The Rinpa (also romanized as Rimpa) artists produced paintings, calligraphy, ceramics, and lacquerware that expressed the indigenous aesthetic of vivid colors and bold, decorative patterning. Standing apart from the artists who decorated the castles of the feudal barons, they shared instead the artistic ideals cultivated at court by members of the imperial family, who felt a deep nostalgia for Japan's native traditions. As thematic material, they preferred stories drawn from medieval literature to the more banal symbols of wealth and power. Rejecting, too, the Chinese-inspired art of the Kano school, which valued ink monochrome, they developed a style rooted in the painting of the Late Heian and Kamakura periods.

Although the Rinpa artists did not, strictly speaking, constitute a school, the name Rinpa derives from the character for "school" (pa) and the second syllable of the name Korin, after Ogata Korin.
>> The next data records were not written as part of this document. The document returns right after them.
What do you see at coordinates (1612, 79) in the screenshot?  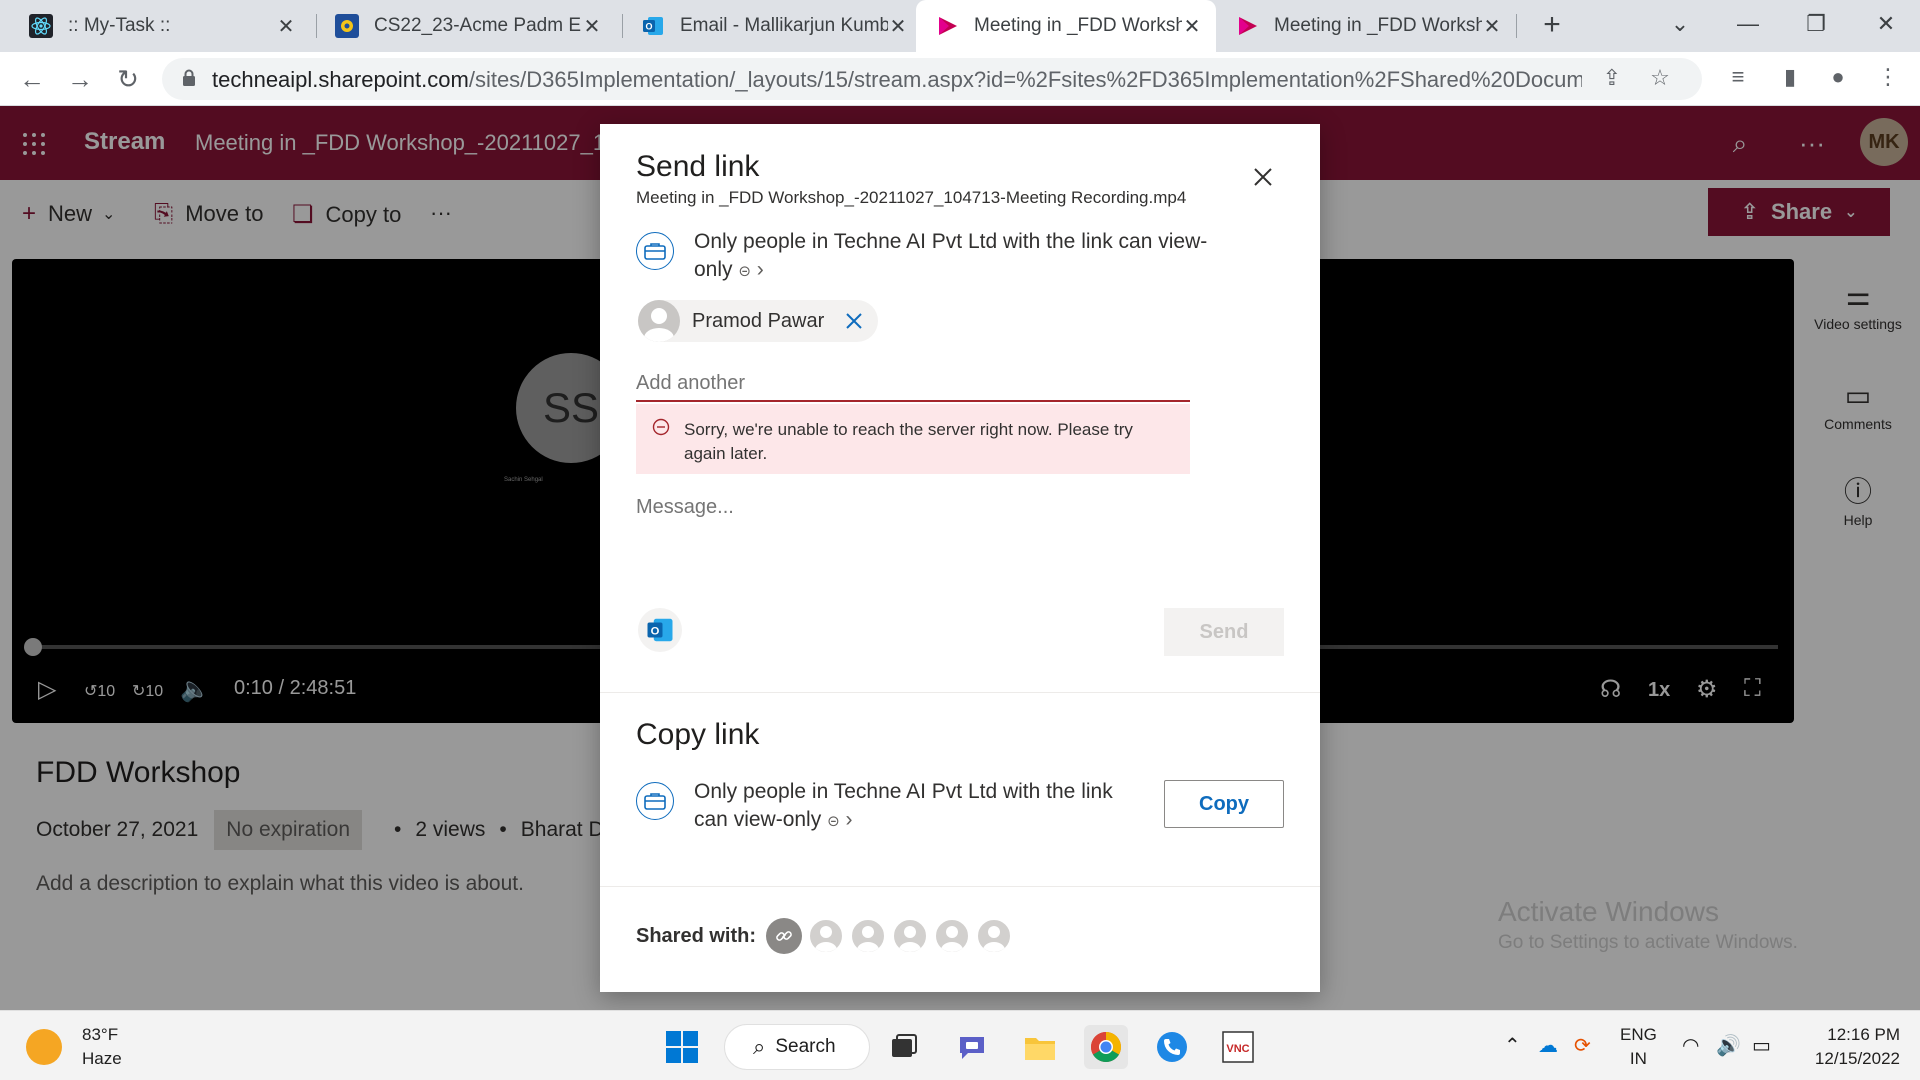 I see `share-page-icon: ⇪` at bounding box center [1612, 79].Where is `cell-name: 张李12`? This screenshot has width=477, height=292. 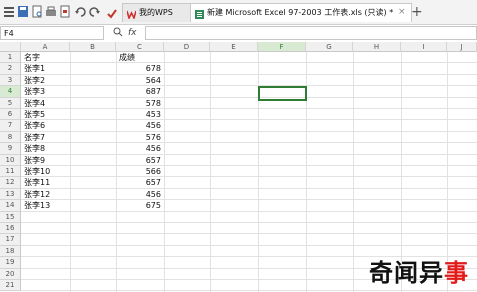 cell-name: 张李12 is located at coordinates (46, 194). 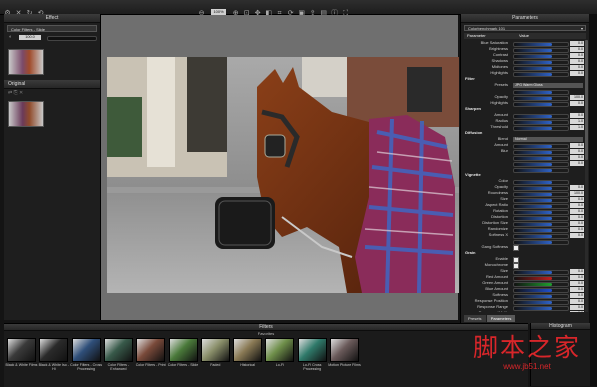 What do you see at coordinates (586, 176) in the screenshot?
I see `param-scrollbar` at bounding box center [586, 176].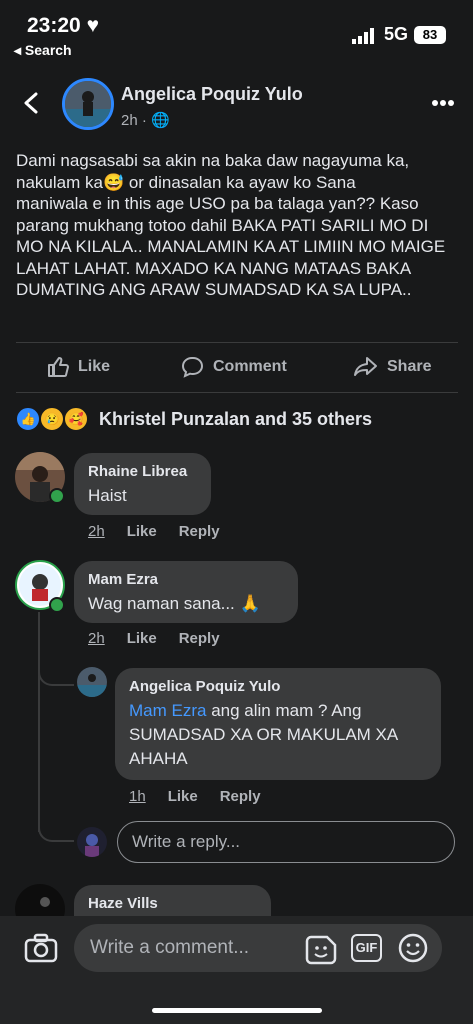 The height and width of the screenshot is (1024, 473). Describe the element at coordinates (39, 722) in the screenshot. I see `thread-line` at that location.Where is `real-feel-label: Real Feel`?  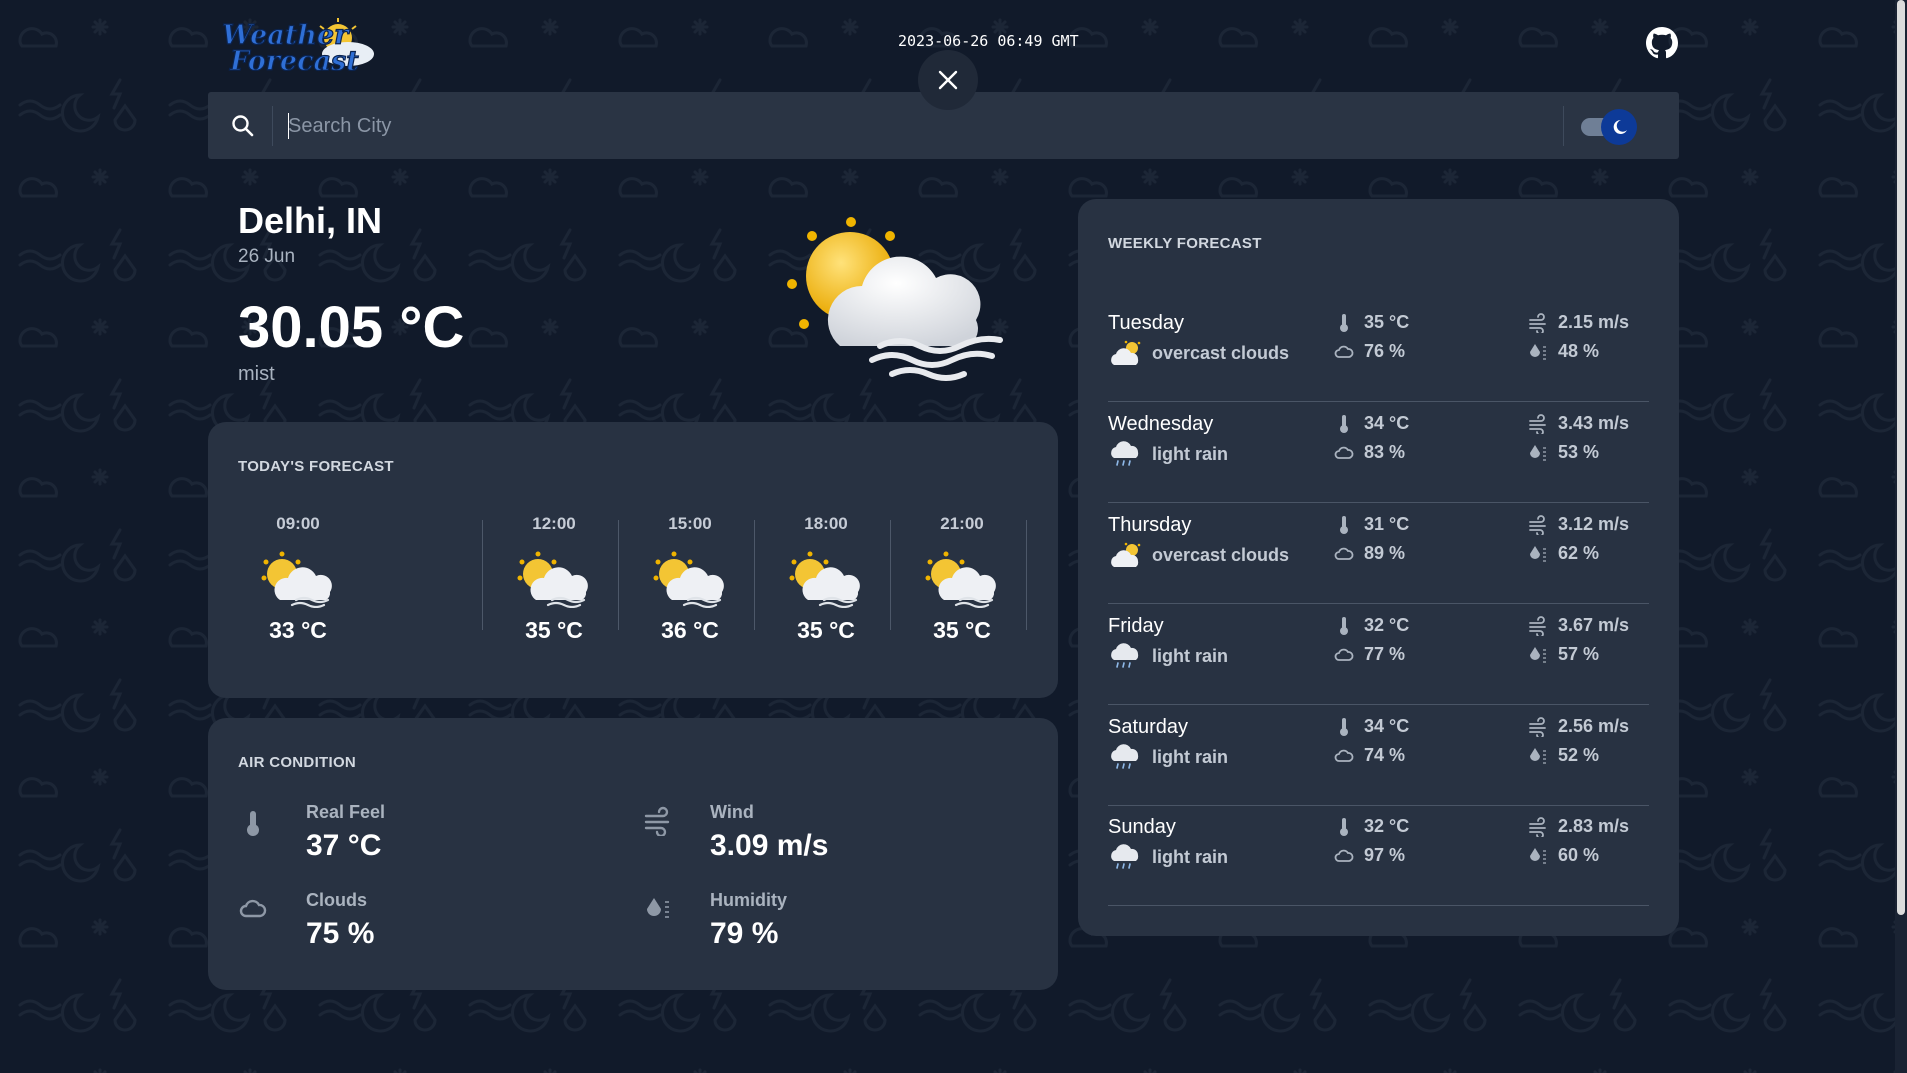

Not in fact the originator of the tradition, Korin was a follower and later a rejuvenator of the ideals of Hon'ami Koetsu and Tawaraya Sotatsu, the two artists who forged the Rinpa style.

The Rinpa tradition continued through the Edo period, and it continues to be practiced today, with moderate success. Korin's followers settled in Edo, where many wealthy art patrons lived. One important result of this change in patronage was that later Rinpa artists usually chose as subjects straightforward depictions of nature—frequently flowers of the four seasons—and the subtle allusions to classical themes, which were the aesthetic basis of the art of Sotatsu and Koetsu, were largely forgotten.